The paintings of Christie Scheele, currently the focus of a solo show at the Louisa Gould Gallery, are clearly landscapes. Yet Scheele considers her work more in line with the color field artists, like Mark Rothko, than with traditional landscape painters.

“I came to it from a very contemporary point of view,” Scheele says of her evolution as a painter. “I work in this very open way because I’ve always connected to color field painters, much more than landscape painters. I love large, open spaces. I paint large shapes in soft focus with no details. The soft focus helps imbed all of those shapes into a whole matrix. All of these elements — soft focus, large shapes — move the eye diagonally around the piece. Perspectives all of those things work together. I really appreciate that they give people the sense of breathing room.”

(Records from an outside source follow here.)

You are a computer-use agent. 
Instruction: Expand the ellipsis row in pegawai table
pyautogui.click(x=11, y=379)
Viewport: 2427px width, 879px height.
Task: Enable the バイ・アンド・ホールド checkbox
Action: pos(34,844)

Breathing room is one way of describing the effect that her paintings have on the viewer. With their subtle coloring, soft edges, and focus on form over detail, Scheele’s paintings provide a feeling of calm serenity — the emotion that one might experience while immersed in these quiet scenes in real life.

Says Gould, who has been representing the artist for 13 years: “People are really responding to the softer seascapes and landscapes, this year in particular. Each painting provides a horizon line, for a soft landing, but allows plenty of space on the canvas to just be, to breathe. I can feel my shoulders relax when I view her work.”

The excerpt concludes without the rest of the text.